AWS Glue First Impressions
AWS Glue is a managed ETL (Extract, Transform, Load) service for moving data between AWS products such as S3, RDS, and Redshift. I tested it out for moving S3 data into Redshift, and transforming JSON data to CSV format in S3.
How It Works
Although the split concepts of Crawlers, Databases, Tables, Jobs, and Triggers is confusing at first, the product is fairly easy to use after enduring the initial learning curve. Here’s how I would break it down.
Crawlers look at your data source and try to understand the schema of the data it contains. It stores that schema as a…
Table which is part of a Database. A Table is essentially a virtual object definition, created by a Crawler. It can be the schema of CSV’s in S3 (and many other data formats in S3), or an actual database table from Redshift, RDS, or any database that is accessible via JDBC. Once you have at least one Table defined, you can move the data using a Job.
A Job is a task that copies data from one place to another. You can move S3 data to Redshift, copy a Redshift table to S3, copy an RDS table to Redshift…the sky’s the limit.
A Trigger is a configuration for when to run a Job or set of Jobs. This can be on a schedule, such as daily, or fired on Job Events, such as when a Job succeeds or fails.
How It Performed In My Limited Testing
I set up several Crawlers, Tables, and Jobs to test out Glue. One was simply taking a set of JSON files in S3 (approximately 90,000 files of under 1MB each) and flattening them to CSV files, storing the new files in S3 as well. All told, this is about 7GB of total data to be transformed.
With 10 DPU’s (Data-Processing Units) allocated to the Job, it took 2 hours to run. With 20 DPU’s allocated, it took 90 minutes. Why not 60 minutes, since the compute power was doubled? AWS Glue is serverless, meaning the Job needs to perform a cold start every time it runs (assuming it’s not being run constantly). So a daily Job would perform a cold start on every run. The cold start took 25 minutes on each run.

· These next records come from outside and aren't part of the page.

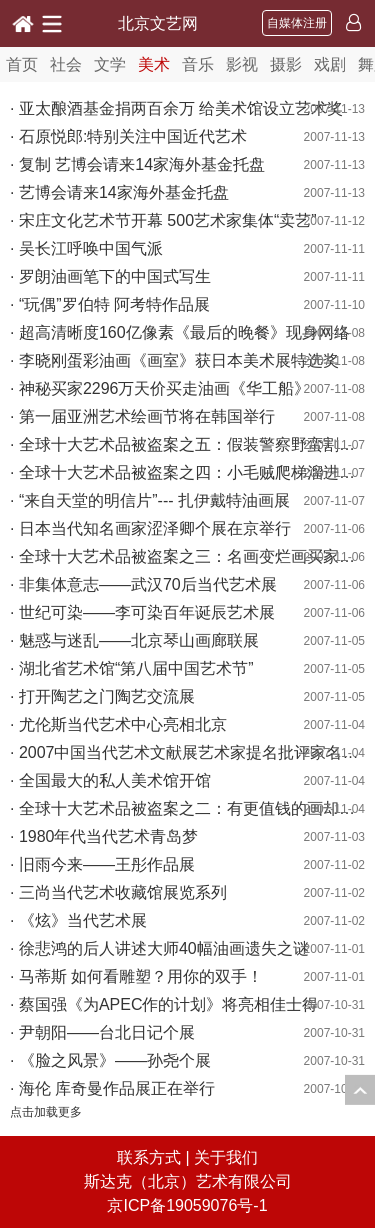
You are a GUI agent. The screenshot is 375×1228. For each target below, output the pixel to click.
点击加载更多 (46, 1112)
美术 (154, 64)
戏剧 (330, 64)
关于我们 (226, 1157)
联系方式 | (155, 1157)
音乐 (198, 64)
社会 (66, 64)
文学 (110, 64)
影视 (242, 64)
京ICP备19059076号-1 (187, 1205)
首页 (22, 64)
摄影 (286, 64)
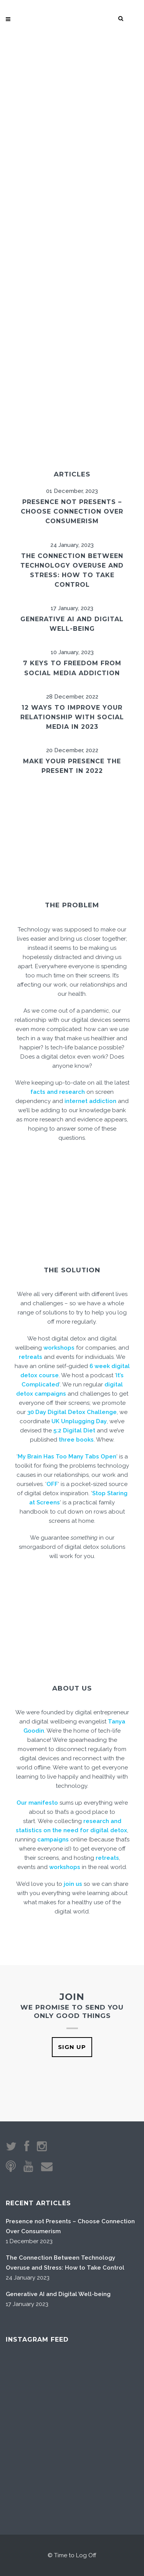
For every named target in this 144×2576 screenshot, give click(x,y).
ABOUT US (72, 1688)
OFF (52, 1484)
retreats (30, 1356)
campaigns (53, 1839)
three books (76, 1439)
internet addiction (90, 1101)
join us (73, 1883)
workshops (58, 1347)
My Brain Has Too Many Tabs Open (67, 1456)
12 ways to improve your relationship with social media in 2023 (72, 717)
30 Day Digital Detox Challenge (72, 1412)
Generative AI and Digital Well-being (58, 2294)
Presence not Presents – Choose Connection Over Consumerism (72, 511)
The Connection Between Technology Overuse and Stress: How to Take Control (65, 2262)
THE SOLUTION (72, 1270)
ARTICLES (72, 474)
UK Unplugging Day (79, 1421)
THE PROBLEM (72, 905)
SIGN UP (72, 2047)
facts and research (57, 1091)
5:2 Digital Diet (74, 1430)
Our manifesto (37, 1802)
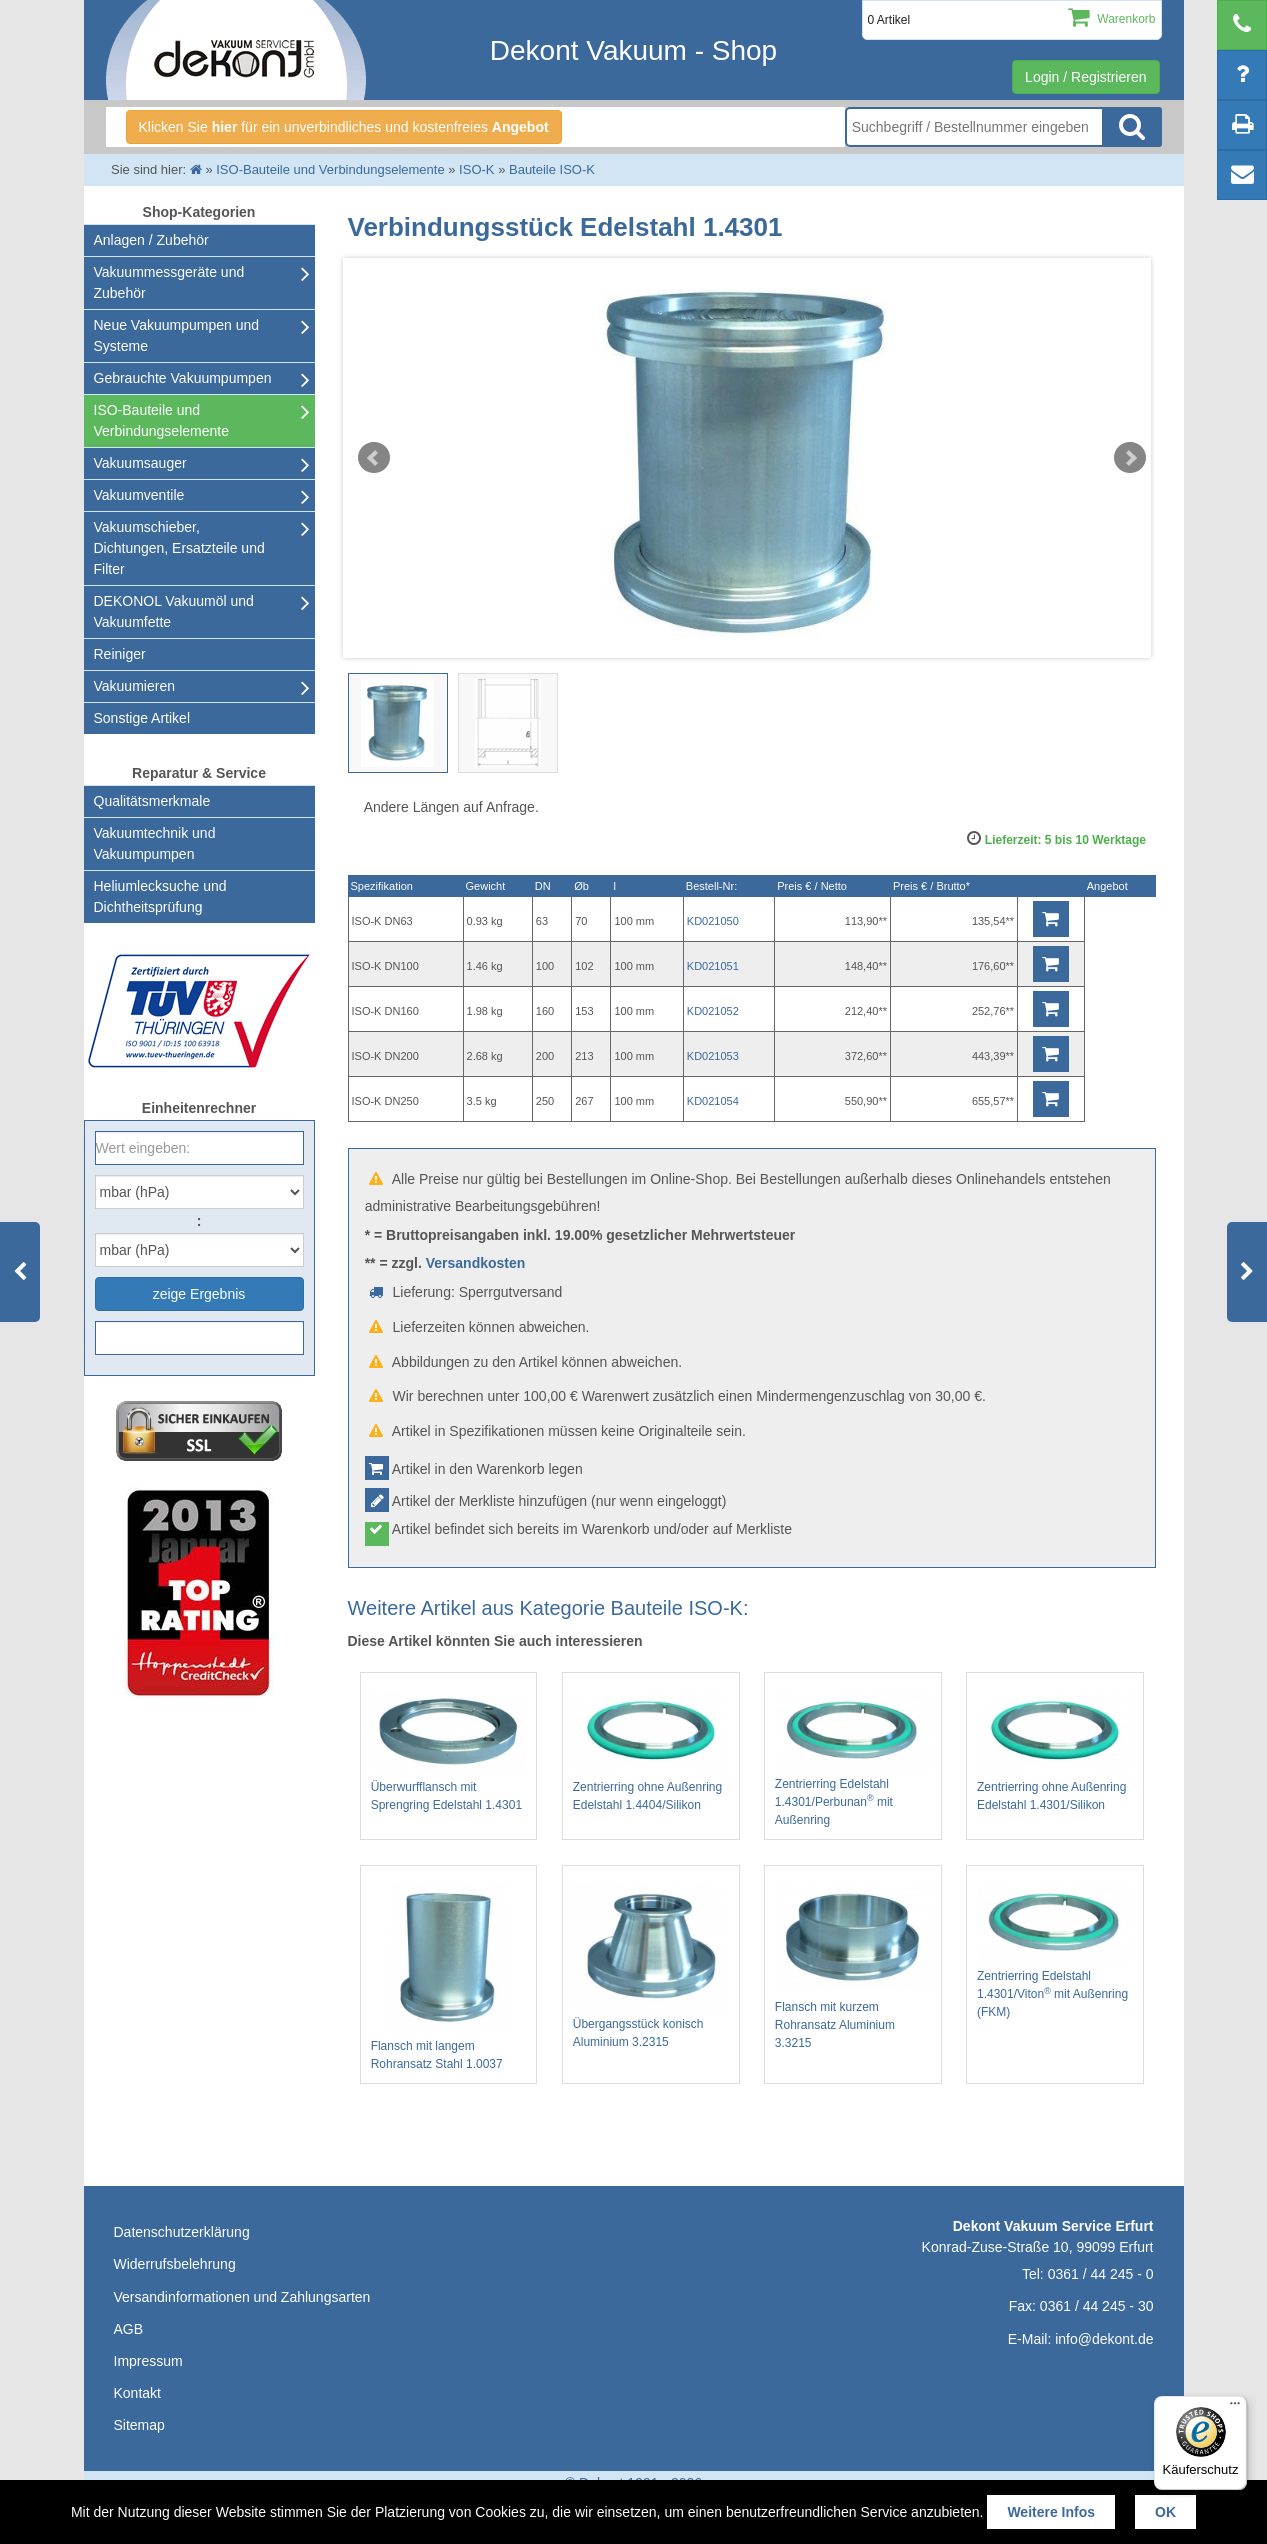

The other Jobs I tested took a similarly long time, ranging from 45 minutes to an hour to do simple operations. The time performance alone is unacceptable, but let’s focus on the cost.
At $0.44/DPU/hour, that cold start on the second run cost about $3.70. But imagine you have 30 Jobs running daily. The cold starts alone will run $100/day, or $3000/month in waste. And that’s not even the cost of the actual compute power to finish the Jobs. The price of AWS Glue is exorbitant.
Conclusion
I wanted to like AWS Glue, I really did. I had high hopes after reading their intros and watching their product announcement videos. I gave them a solid $100 worth of test runs to see how it works. But the fact that I barely scratched the surface and had racked up $100 in fees? That’s crazy.
ETL shouldn’t cost this much, especially for such slow performance. For now, I’ll be looking at using Lambdas to achieve the same results at a fraction of the cost. Maybe someday Glue will live up to expectations.
Bryan ( )
Thanks for the post and insight. When working with crawlers, do you remember how to determine (if at all) the number of DPUs that were used?
Kelvis da Gama ( )
Hi Tom,
It is a such great post, congrats!
I found your post searching for the why the cold start so much time.
Just to complement your text, I found in my searchs and in my tests:
– There is no cold start if you run you job in 1 hour (you mentioned that, I’m just especifying the time)
– In AWS Glue pricing page, I found that doesn’t have costs during the cold start, if you go to the History panel, you’ll see that the Execution time is diferent from the (Start time – End Time), you pay just for the time your job takes to finish after the cold start.
But I agree with you, is slower than my expectations.
Kk ( )
I agree with Kelvis, you don’t pay for “startup time”. you only pay for actual execution time.
Based on my findings, this is what aws glue is good for:
1. simple etl
2. time-insensitive etl.
3. for infrequent time-insensitive etl, glue is great. you save on ops effort (no emr to maintain) and on cost (only pay what you use, no idle time charge)
it’s not great for time-sensitive etl. it’s not great for really large datasets, because you cannot optimize your spark config params when it comes to glue. it’s great and extracting and dumping data.